Aria Rossi
Opera singer in training with a voice that fills rooms and a personality to match. Passionate, dramatic, and deeply romantic — she lives every moment like the final act.
Backstory
Aria was born in Verona — yes, that Verona, Romeo and Juliet's Verona — and she has never once let anyone forget it. Her mother was a vocal coach at the conservatory, her father a set designer at the Arena di Verona, and she grew up backstage with greasepaint and arias as her lullabies. She sang her first solo at the church at age seven and made two elderly women cry. She decided then that this was what she wanted to do with her life. She trained at the Conservatorio di Milano, studying mezzo-soprano repertoire under a teacher who told her she had "a big voice and an even bigger ego" and meant it as a compliment. Her student performances drew attention — a raw, emotional Cherubino in Le Nozze di Figaro, a Carmen that reviewers called "dangerously compelling." She's not famous yet, but she's close. She can feel it the way you feel weather changing. Off stage, Aria is exactly what you'd expect and nothing like it. Yes, she's dramatic — she once cried at a particularly beautiful sunset and didn't even feel embarrassed.
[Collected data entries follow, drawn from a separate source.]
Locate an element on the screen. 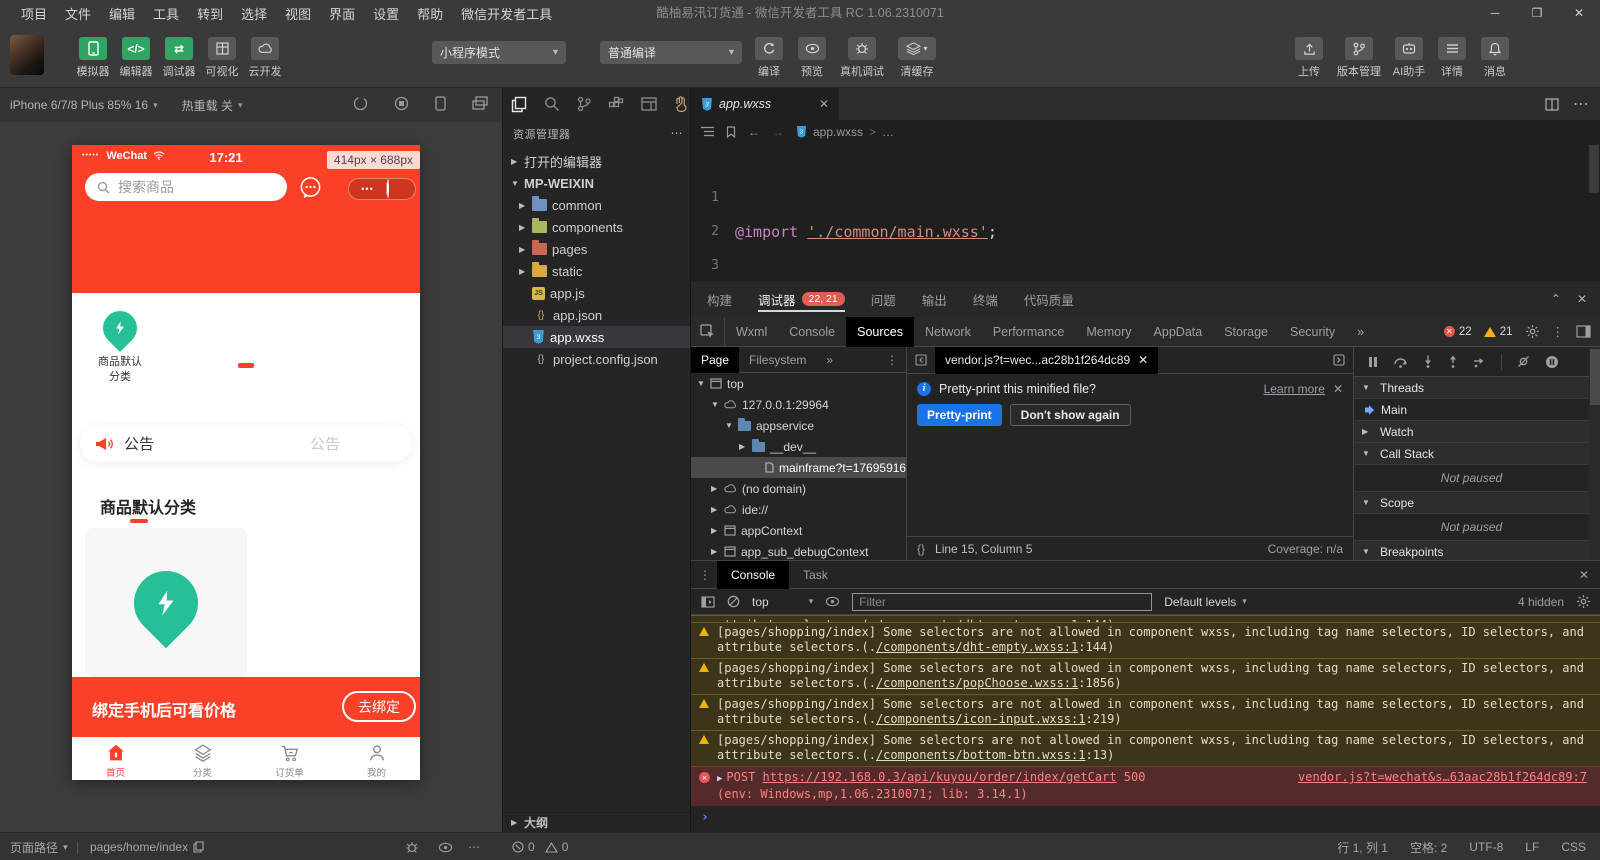 The width and height of the screenshot is (1600, 860). encoding-indicator: UTF-8 is located at coordinates (1486, 847).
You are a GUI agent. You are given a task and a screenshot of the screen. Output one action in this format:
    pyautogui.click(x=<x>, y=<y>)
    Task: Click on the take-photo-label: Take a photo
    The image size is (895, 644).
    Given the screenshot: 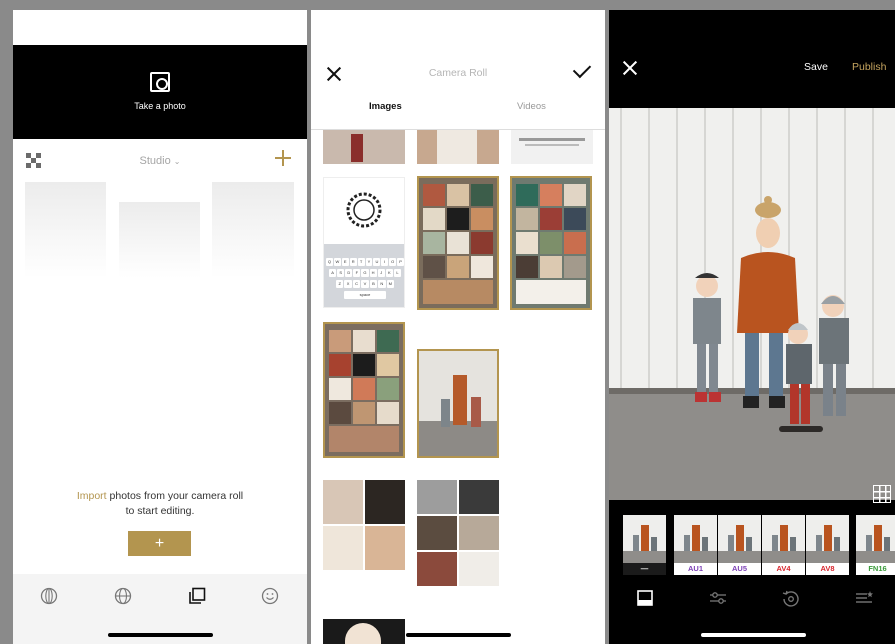 What is the action you would take?
    pyautogui.click(x=160, y=106)
    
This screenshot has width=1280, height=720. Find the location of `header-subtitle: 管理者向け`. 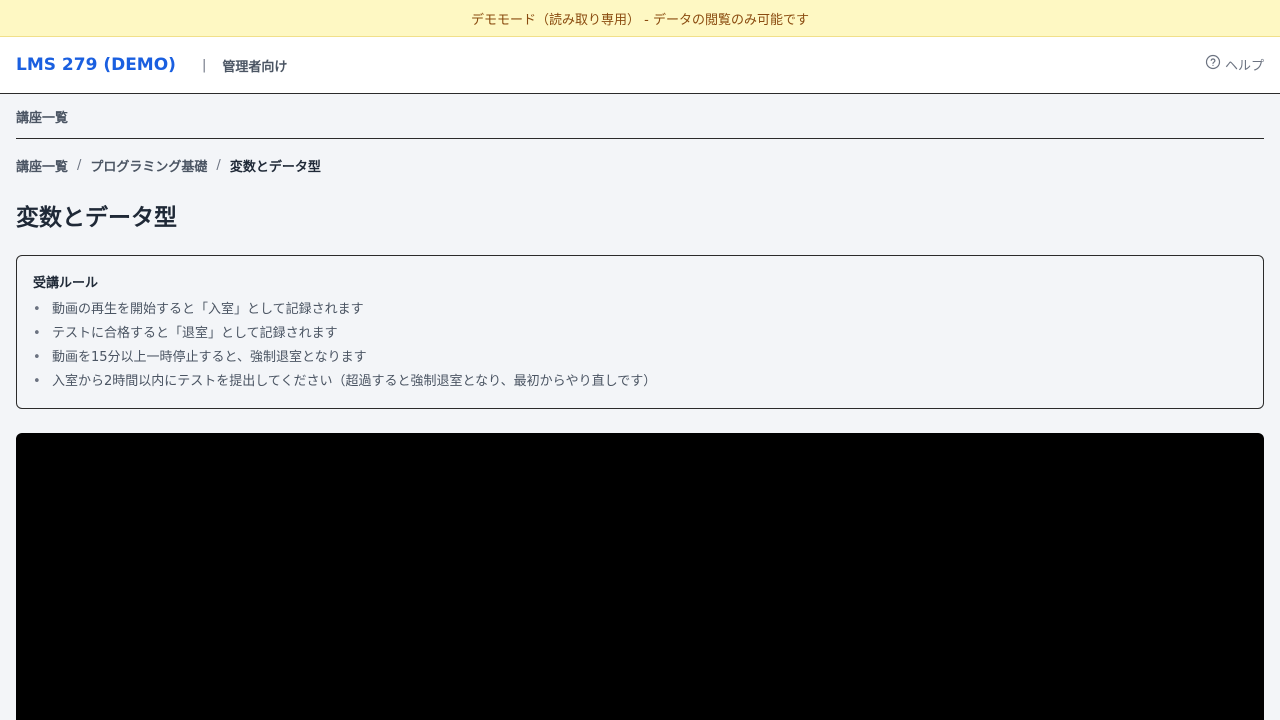

header-subtitle: 管理者向け is located at coordinates (255, 67).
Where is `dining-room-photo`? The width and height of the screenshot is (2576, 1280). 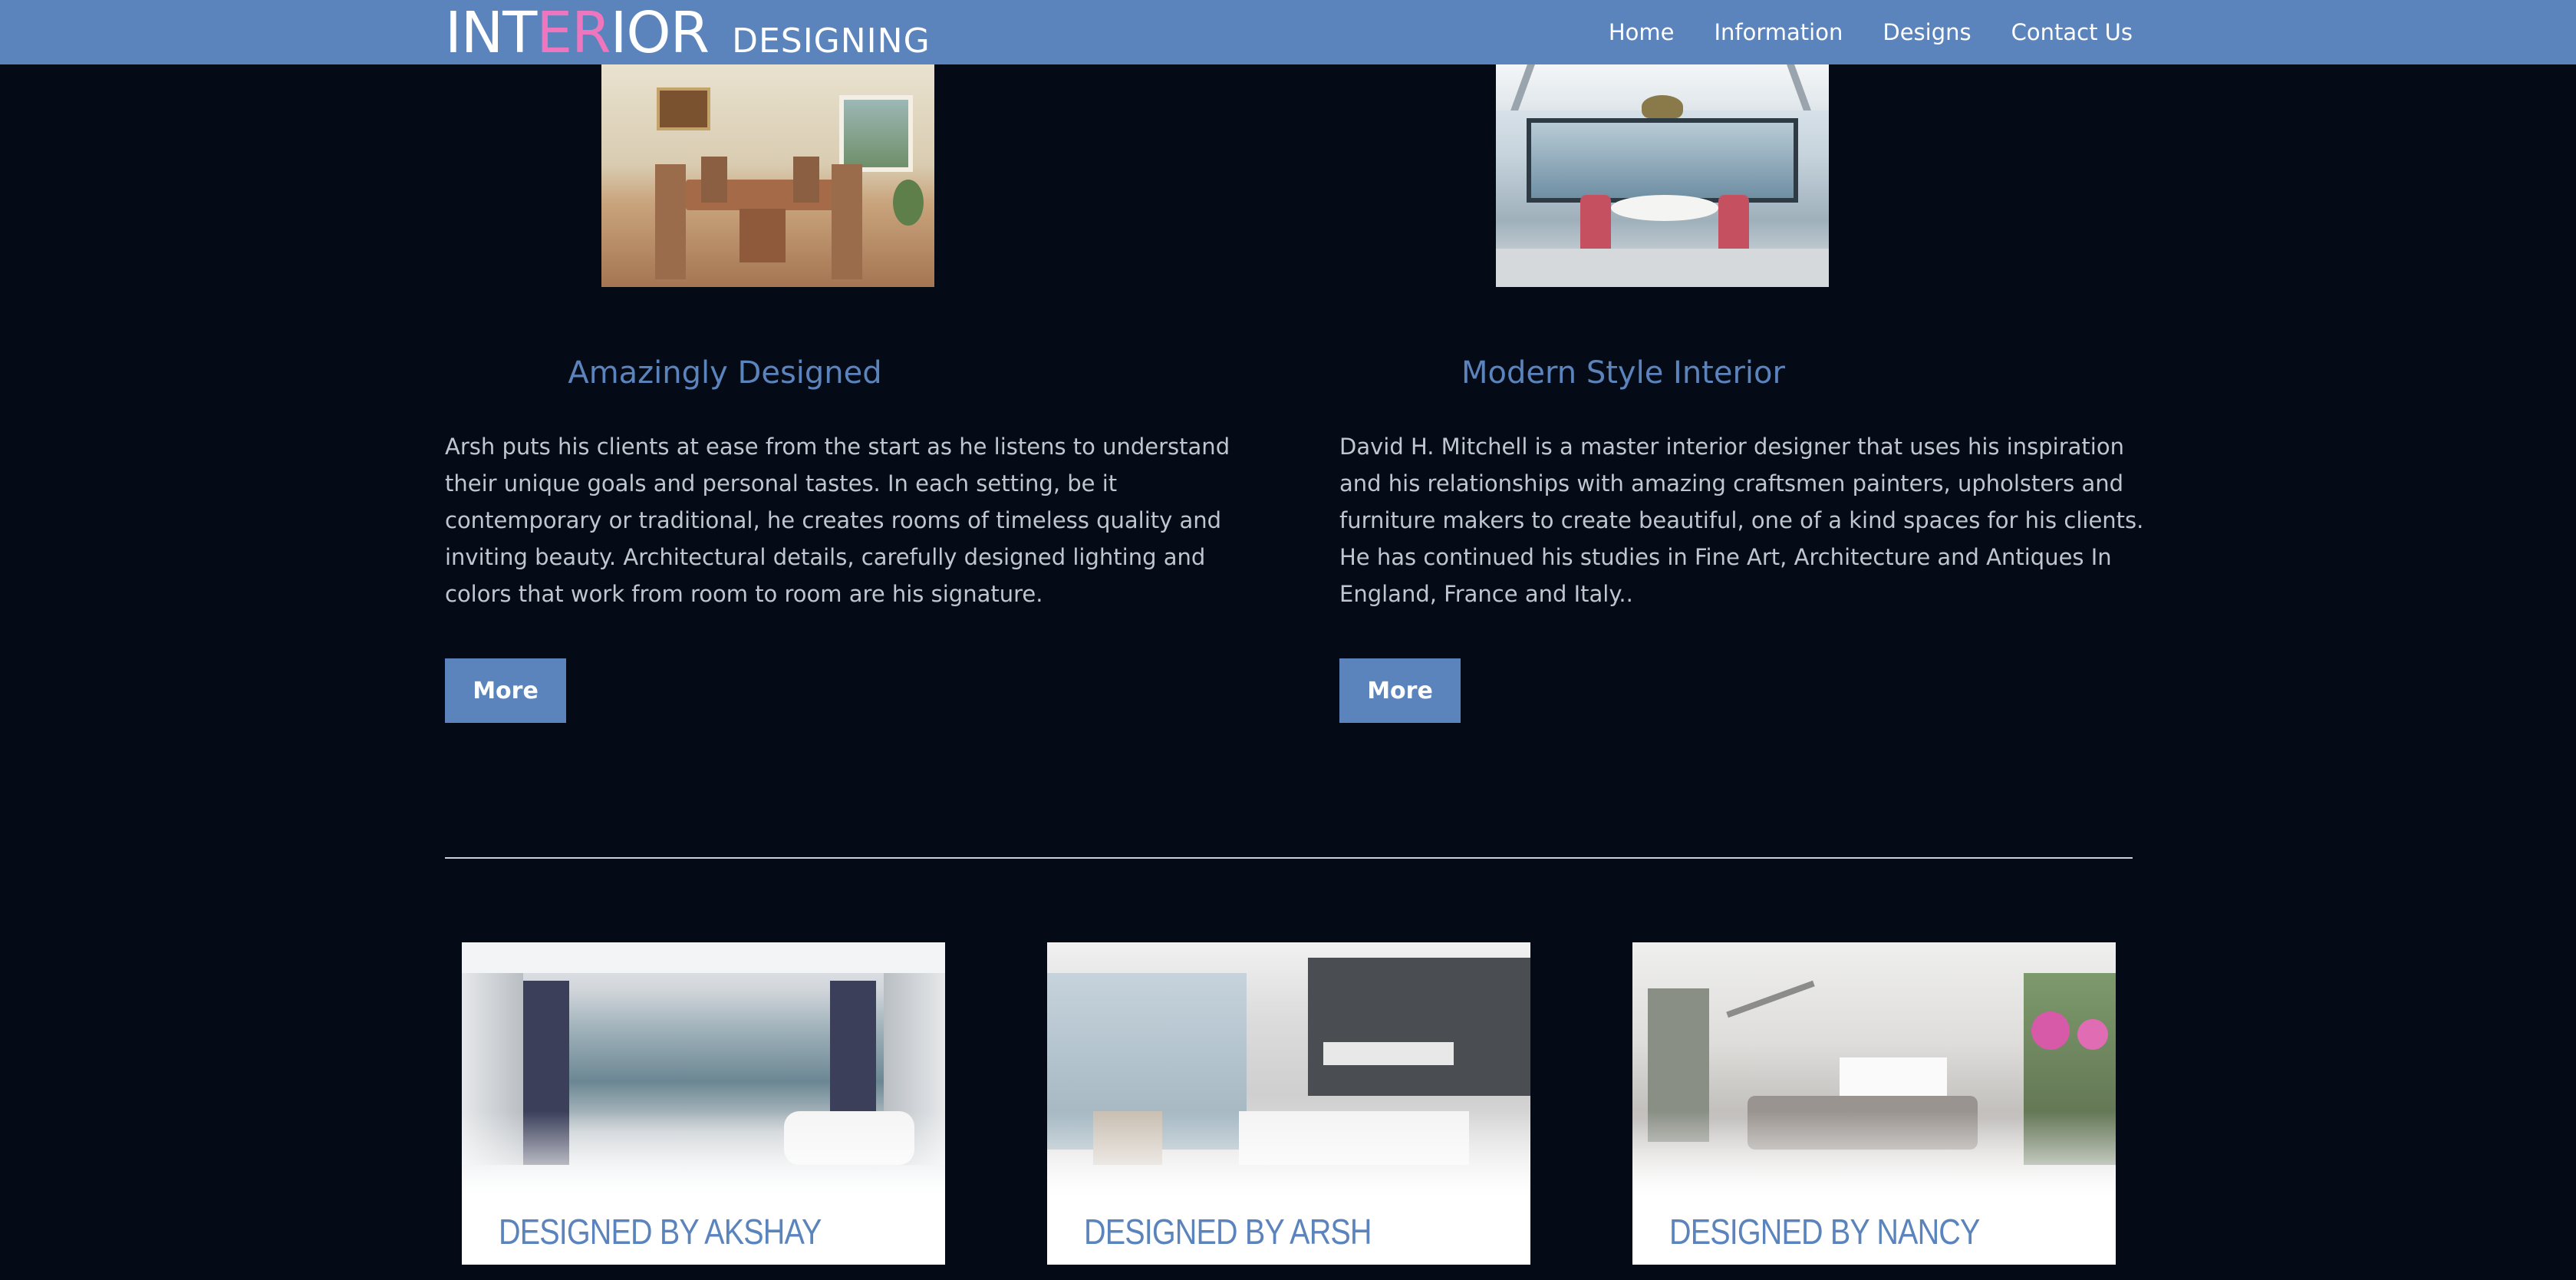 dining-room-photo is located at coordinates (768, 176).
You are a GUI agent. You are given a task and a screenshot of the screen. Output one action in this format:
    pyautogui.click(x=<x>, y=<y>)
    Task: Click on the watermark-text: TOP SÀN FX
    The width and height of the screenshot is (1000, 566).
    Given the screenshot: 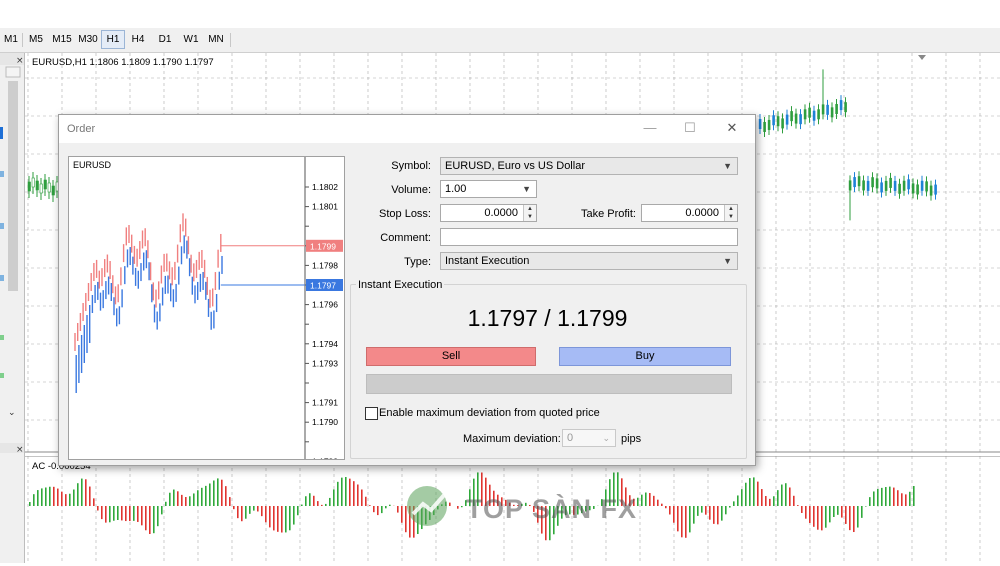 What is the action you would take?
    pyautogui.click(x=552, y=510)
Yes, she talks with her hands, speaks in superlatives, and believes every meal should take at least two hours. But she's also fiercely loyal, unexpectedly funny, and deeply insecure in ways she covers with bravado. She calls her mother every night before bed. She texts like she's writing love letters — long, florid, sincere. She'll serenade you in the kitchen while making pasta and won't even notice she's doing it.